It was interesting to see Twitter, arguably one of the most popular social media sites, acquire Summify this week. Notwithstanding Twitter's significant and ardent fan base, many find the application too overwhelming to bother with. A seemingly endless stream of tweets can be generated by following even a handful of accounts, and it can be difficult to keep pace with (even if that is not necessarily the idea), or to find the valuable signals amongst the ever increasing noise.
It is indeed this very weakness, which makes the takeover of Summify particularly relevant. Summify aims to produce a summary of your various social media and networking feeds by filtering the content based on relevance and importance, thereby making it quicker to get the information you really need. A nice solution to the age-old problem of information overload, and indeed Twitter are not alone in seeing the substantial value offered by tools designed to filter content in this way. Gmail's 'priority inbox' feature was introduced a year or to ago to help users identify and access their most important emails quickly.
It is simply not enough to deliver content to users now; providing the applications to help them manage that information so they can make use of it effectively is equally, if not more so, important today. If social media providers neglect this aspect, their users will likely feel too overwhelmed to engage with the service (as in the case of the aforementioned Twitter overload problem).

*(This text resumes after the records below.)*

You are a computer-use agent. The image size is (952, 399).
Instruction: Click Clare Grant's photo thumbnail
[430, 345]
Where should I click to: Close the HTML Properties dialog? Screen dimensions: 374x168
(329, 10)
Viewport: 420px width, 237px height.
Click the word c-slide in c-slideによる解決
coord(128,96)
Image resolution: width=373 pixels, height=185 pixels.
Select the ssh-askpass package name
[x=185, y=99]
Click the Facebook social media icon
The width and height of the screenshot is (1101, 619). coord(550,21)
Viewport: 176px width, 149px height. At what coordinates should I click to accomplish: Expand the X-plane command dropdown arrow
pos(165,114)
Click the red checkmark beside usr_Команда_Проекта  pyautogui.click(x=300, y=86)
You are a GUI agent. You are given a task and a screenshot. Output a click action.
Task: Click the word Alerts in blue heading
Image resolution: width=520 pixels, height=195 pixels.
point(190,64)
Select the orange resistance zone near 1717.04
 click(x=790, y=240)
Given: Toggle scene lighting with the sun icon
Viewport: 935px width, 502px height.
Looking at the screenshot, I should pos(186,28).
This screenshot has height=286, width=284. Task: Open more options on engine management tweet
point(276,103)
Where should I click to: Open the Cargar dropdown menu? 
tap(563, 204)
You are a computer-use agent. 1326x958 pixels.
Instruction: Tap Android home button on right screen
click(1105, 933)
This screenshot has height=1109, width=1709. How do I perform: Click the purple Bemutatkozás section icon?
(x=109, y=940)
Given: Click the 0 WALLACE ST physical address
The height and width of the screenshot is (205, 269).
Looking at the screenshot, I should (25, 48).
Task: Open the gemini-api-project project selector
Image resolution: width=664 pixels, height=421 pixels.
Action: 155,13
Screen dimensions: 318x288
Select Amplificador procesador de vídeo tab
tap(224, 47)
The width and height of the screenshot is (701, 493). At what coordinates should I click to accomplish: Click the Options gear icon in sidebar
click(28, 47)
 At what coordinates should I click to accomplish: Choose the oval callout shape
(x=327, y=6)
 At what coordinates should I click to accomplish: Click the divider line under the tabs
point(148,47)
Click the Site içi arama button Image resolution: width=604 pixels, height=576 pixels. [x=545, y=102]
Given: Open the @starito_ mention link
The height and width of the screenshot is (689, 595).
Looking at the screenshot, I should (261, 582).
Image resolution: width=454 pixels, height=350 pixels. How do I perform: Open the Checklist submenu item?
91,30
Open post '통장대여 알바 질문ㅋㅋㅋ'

Clay Johnson's recent book 'The Information Diet' appears to take the opposite view - that individuals should be solely responsible for their own information consumption, by knowing what to look for, what to avoid, and how to be selective. In short, don't blame the information provider, blame the consumer! Acquiring these skills makes obvious sense, however in a world where keeping up to date gets more difficult every day, surely we can use all the help we can get?